* YOUR GOAL:
Your copy of the entries below should hold exactly the lines from the one containing "Click the word 'SALES' in the header title" to the one containing "You are a computer-use", inclusive, and no pictures.

(Stored records)

§ §

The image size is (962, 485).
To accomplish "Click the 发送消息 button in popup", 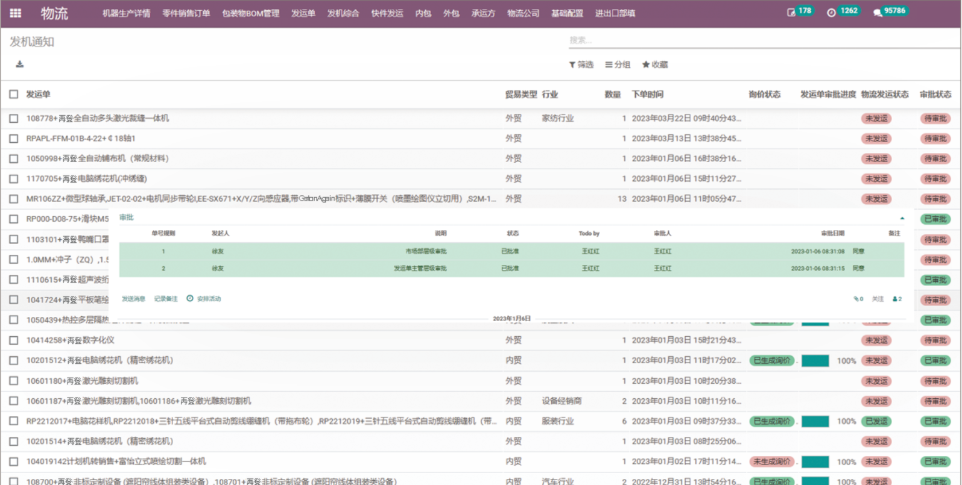I will coord(133,299).
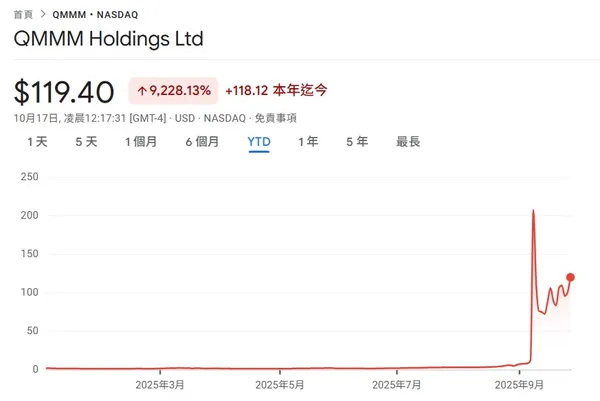Select the 最長 maximum range tab
600x401 pixels.
[x=408, y=142]
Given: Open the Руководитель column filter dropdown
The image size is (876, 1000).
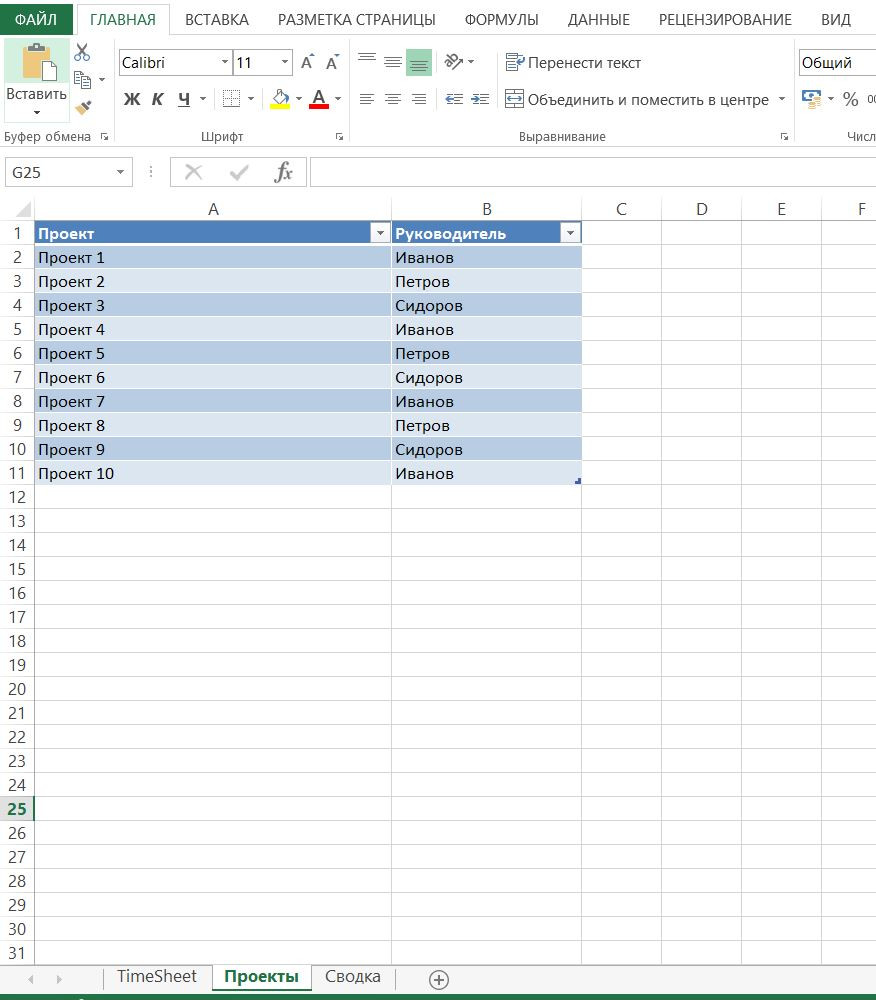Looking at the screenshot, I should pyautogui.click(x=570, y=233).
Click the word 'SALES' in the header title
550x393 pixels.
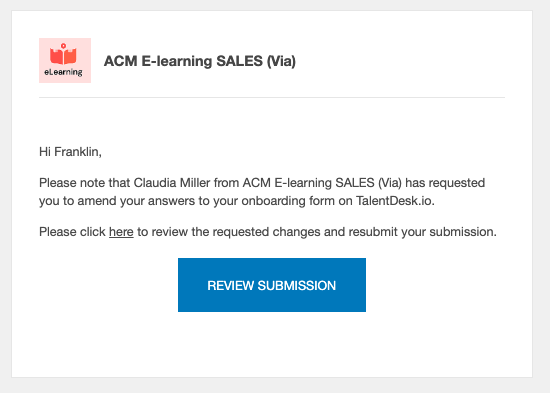coord(240,61)
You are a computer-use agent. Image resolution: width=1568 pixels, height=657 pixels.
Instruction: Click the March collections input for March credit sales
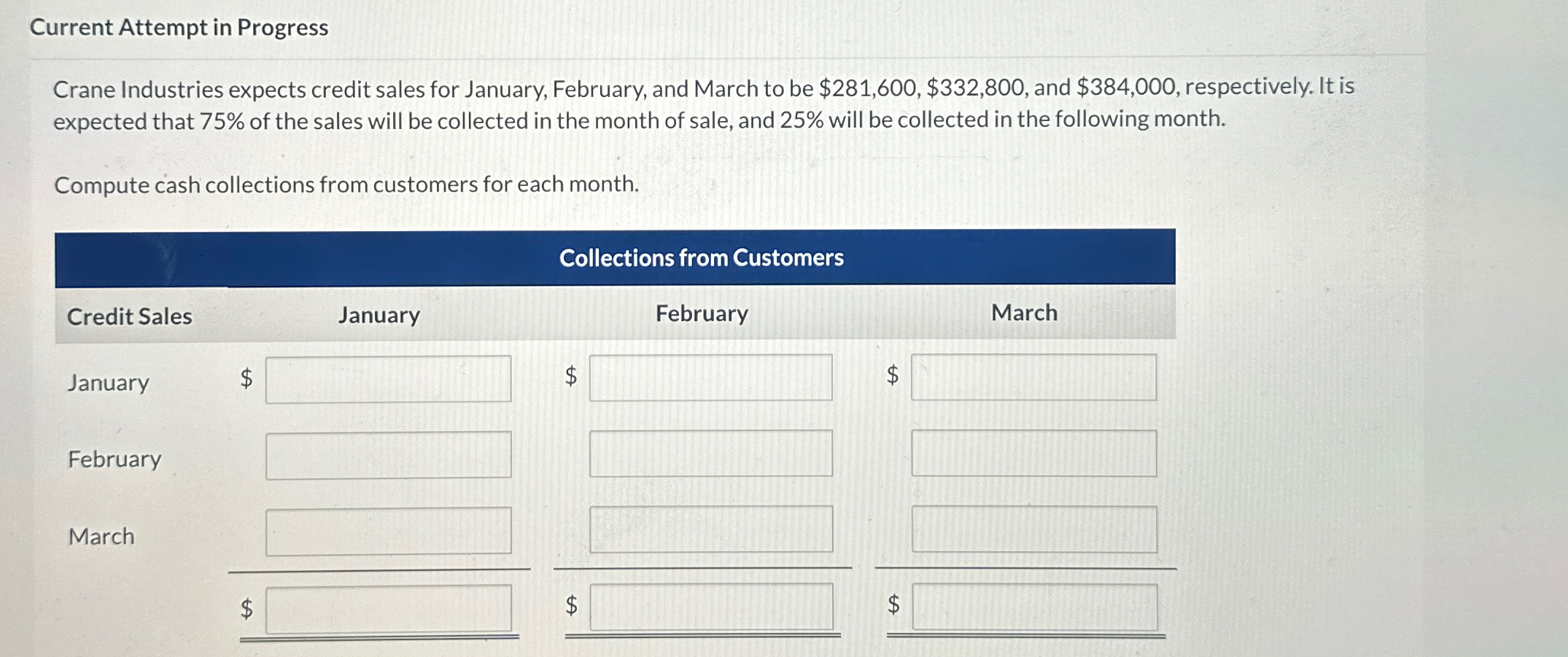[x=1034, y=531]
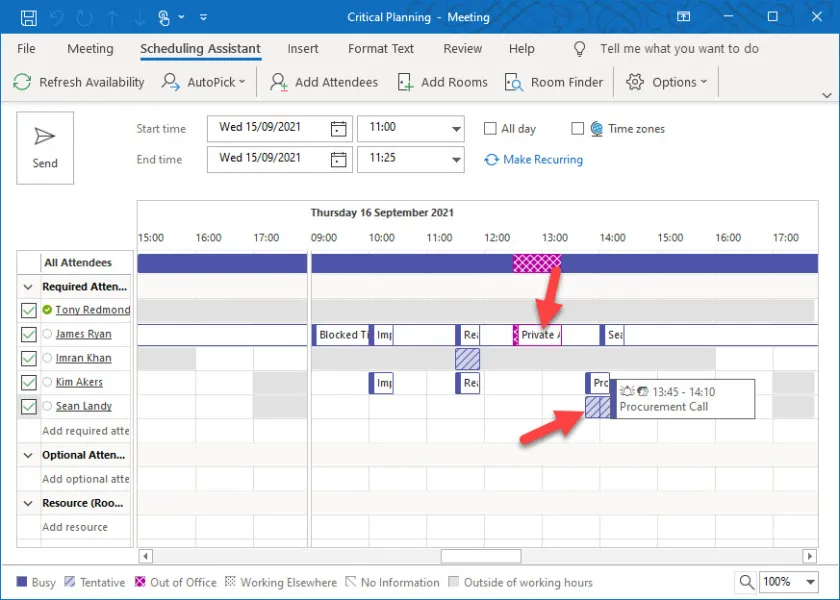840x600 pixels.
Task: Tick the Time zones checkbox
Action: coord(577,128)
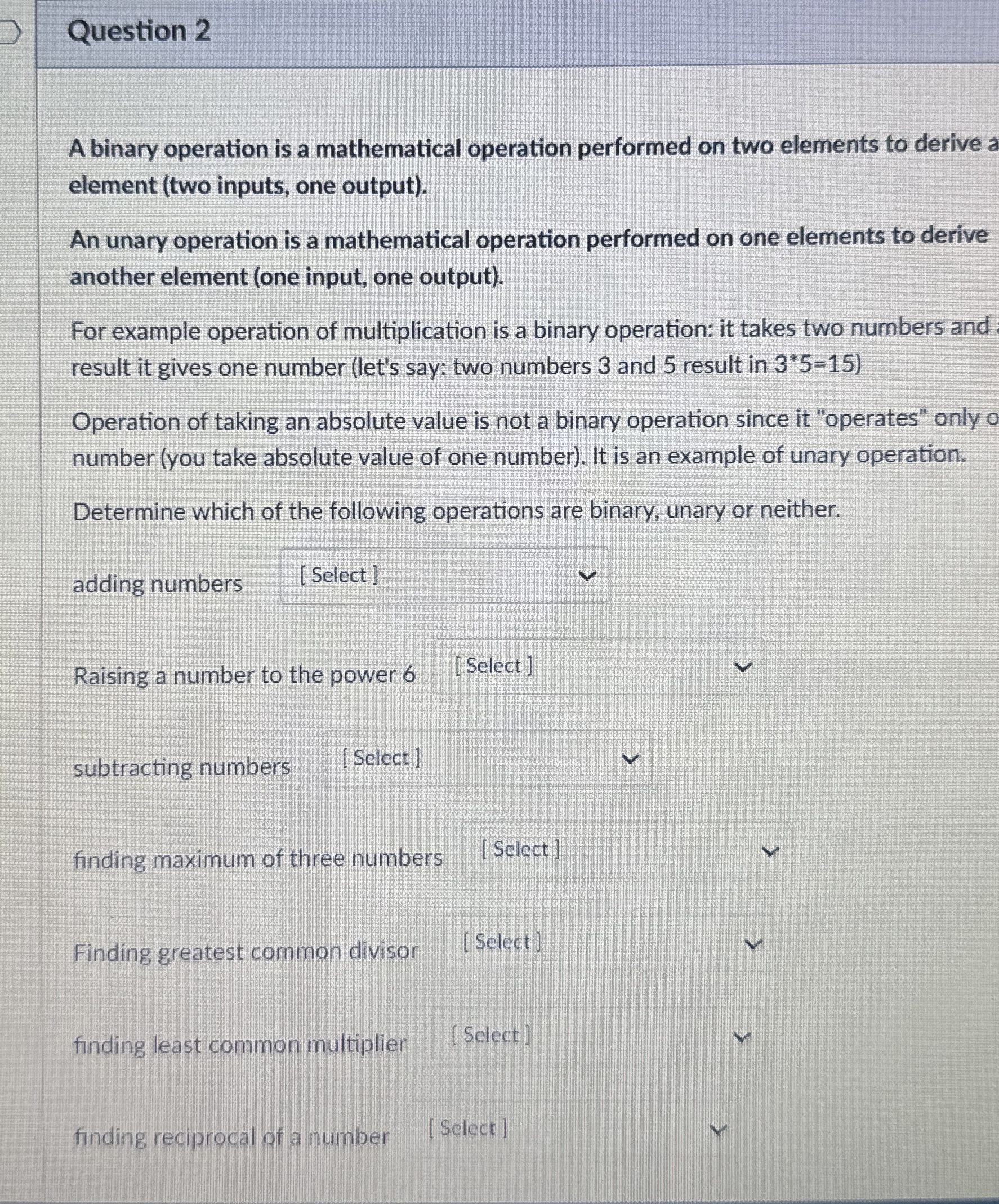Open the dropdown for adding numbers

(x=444, y=576)
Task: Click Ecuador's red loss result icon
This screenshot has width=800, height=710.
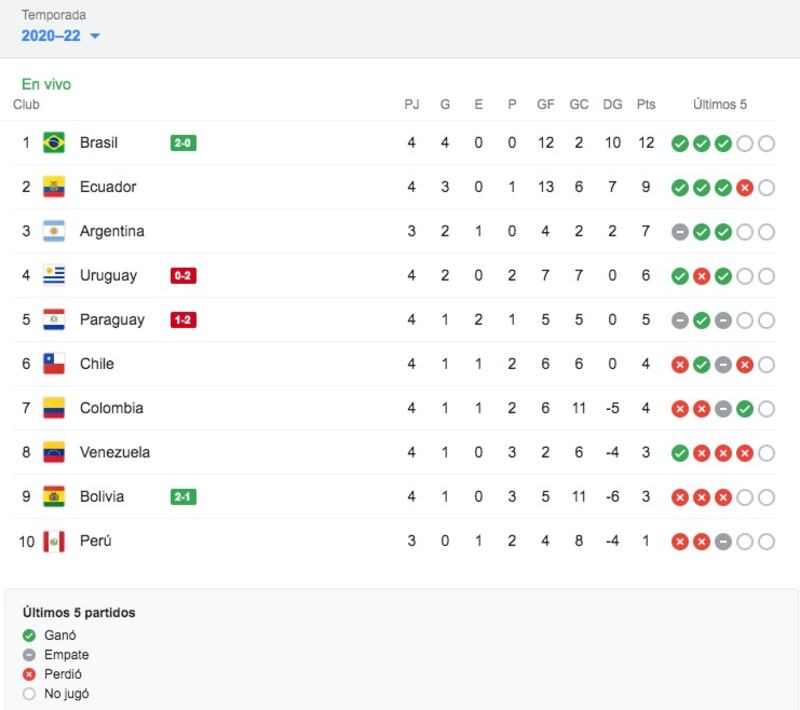Action: [x=745, y=188]
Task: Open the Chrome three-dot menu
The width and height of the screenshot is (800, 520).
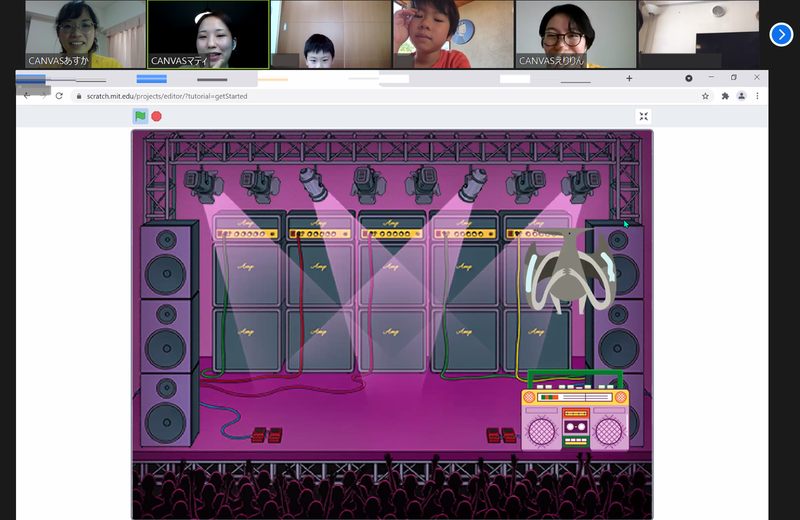Action: point(757,96)
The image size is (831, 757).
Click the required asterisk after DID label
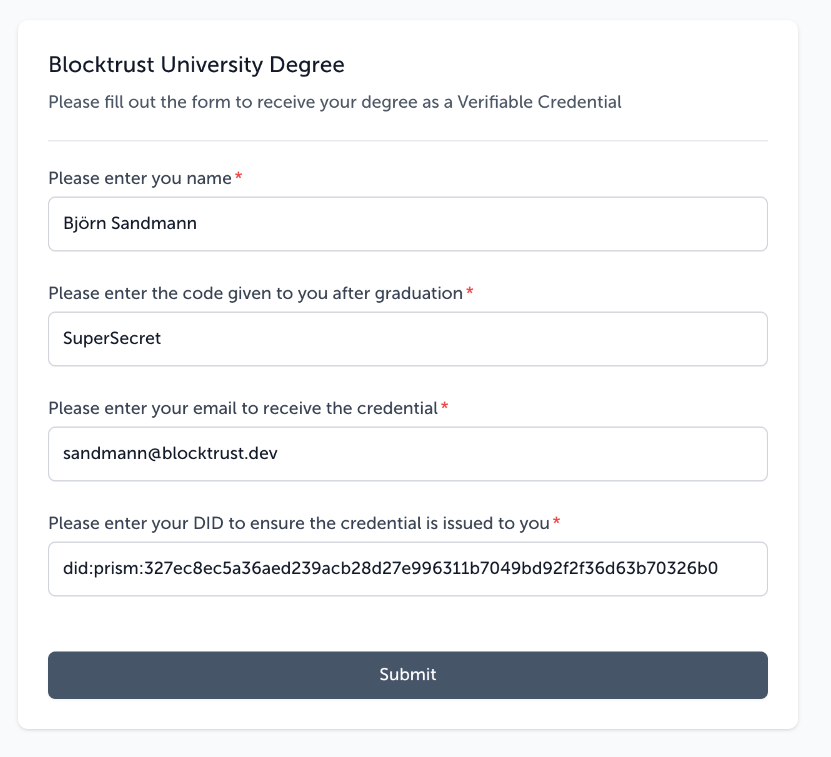[x=556, y=521]
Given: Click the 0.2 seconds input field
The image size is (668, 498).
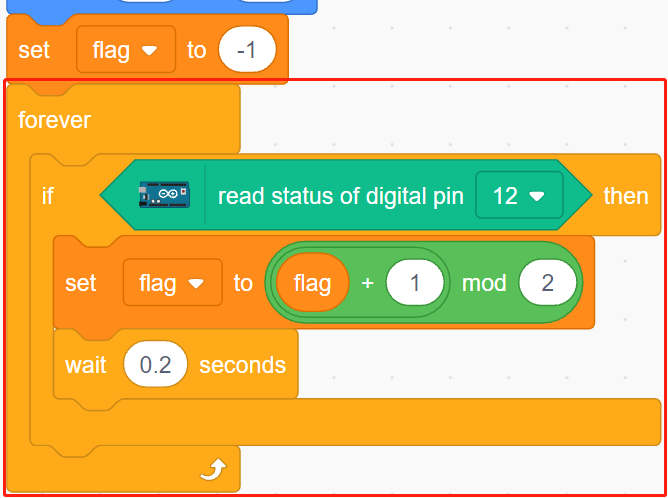Looking at the screenshot, I should click(155, 364).
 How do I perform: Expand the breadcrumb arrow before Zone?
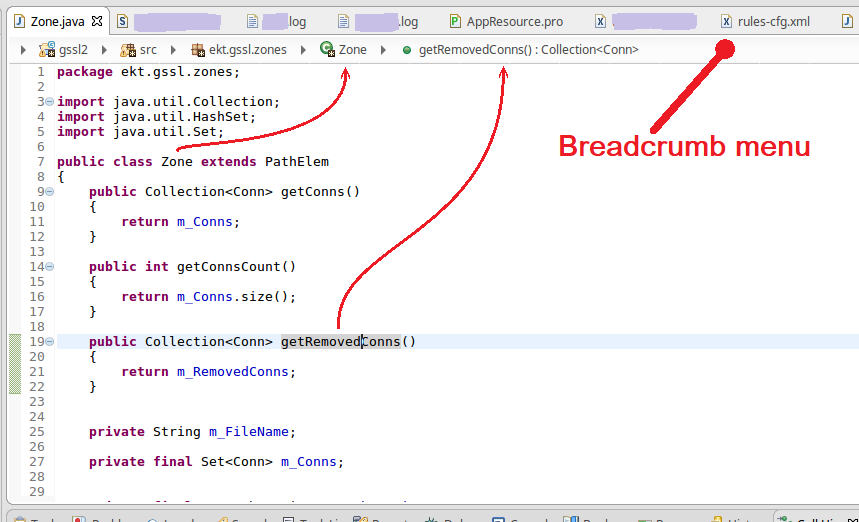click(305, 49)
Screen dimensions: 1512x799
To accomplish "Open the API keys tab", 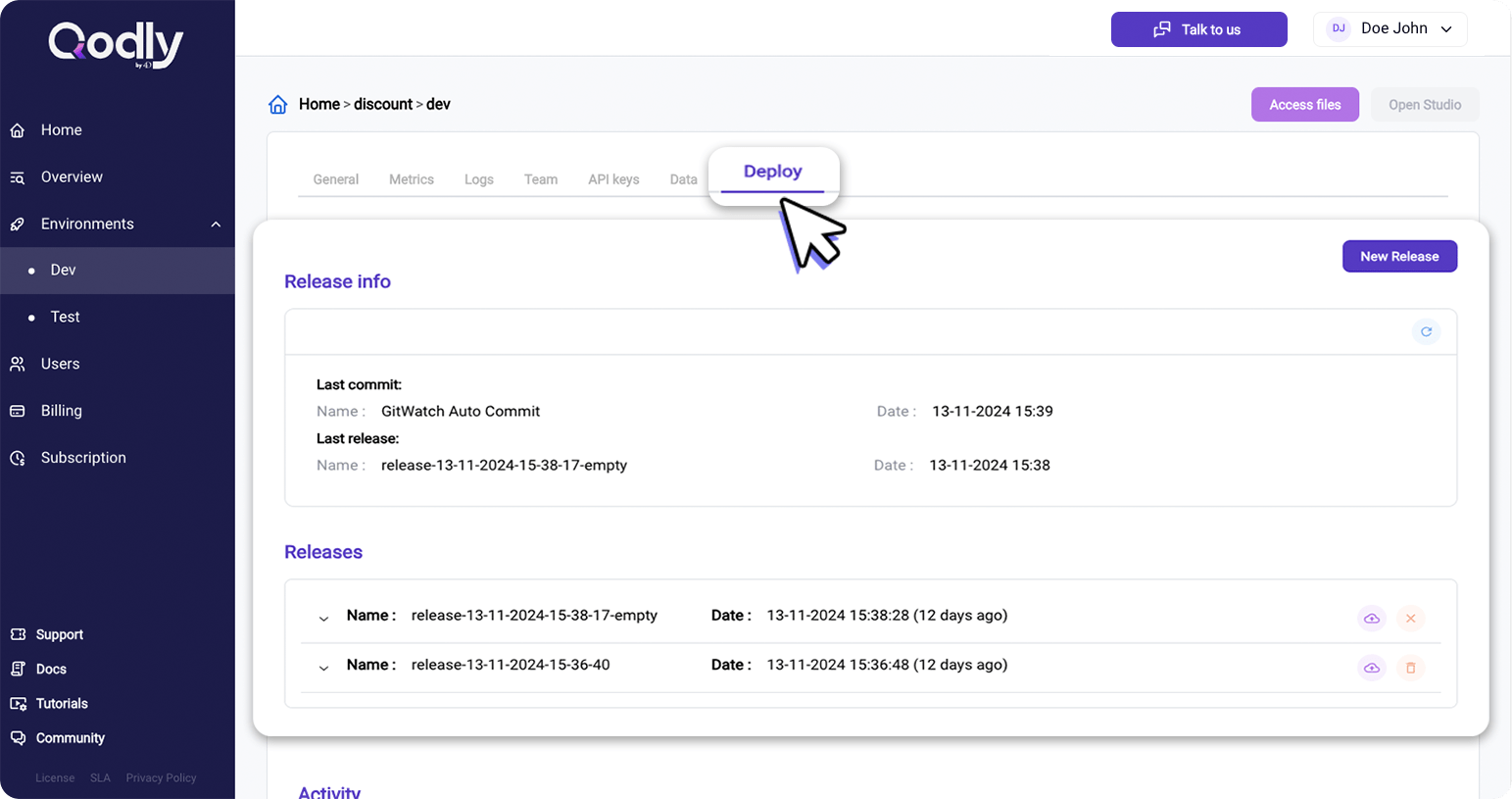I will tap(613, 179).
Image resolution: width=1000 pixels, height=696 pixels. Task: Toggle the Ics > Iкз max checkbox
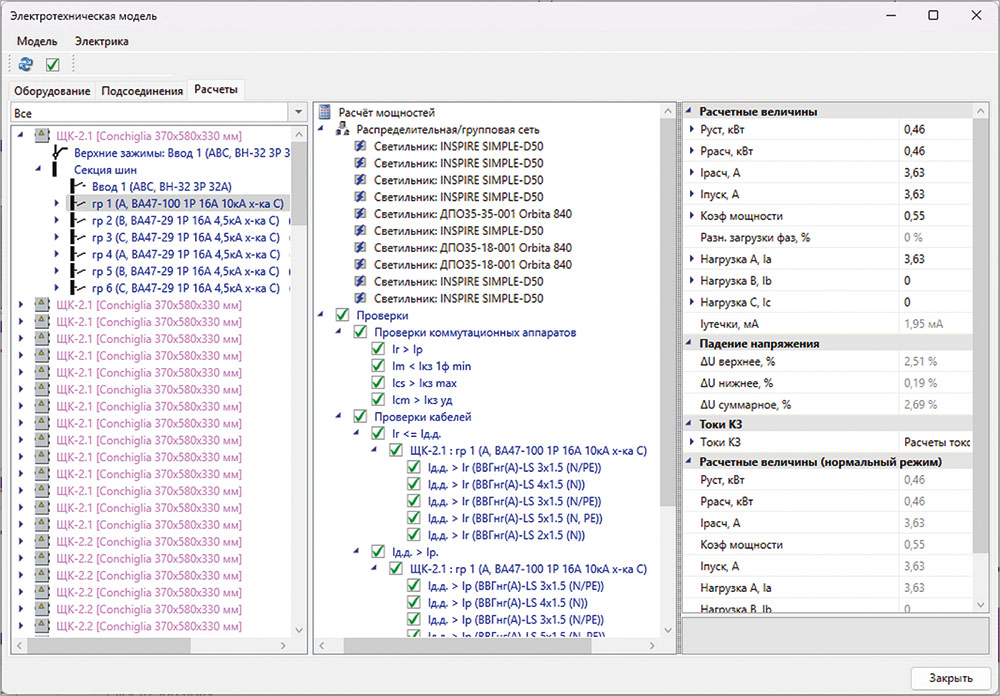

§ §

* THE COMPLETED TASK:
Click the word 'SALES' in the header title
550x393 pixels.
coord(240,61)
You are a computer-use agent. Image resolution: width=1568 pixels, height=657 pixels.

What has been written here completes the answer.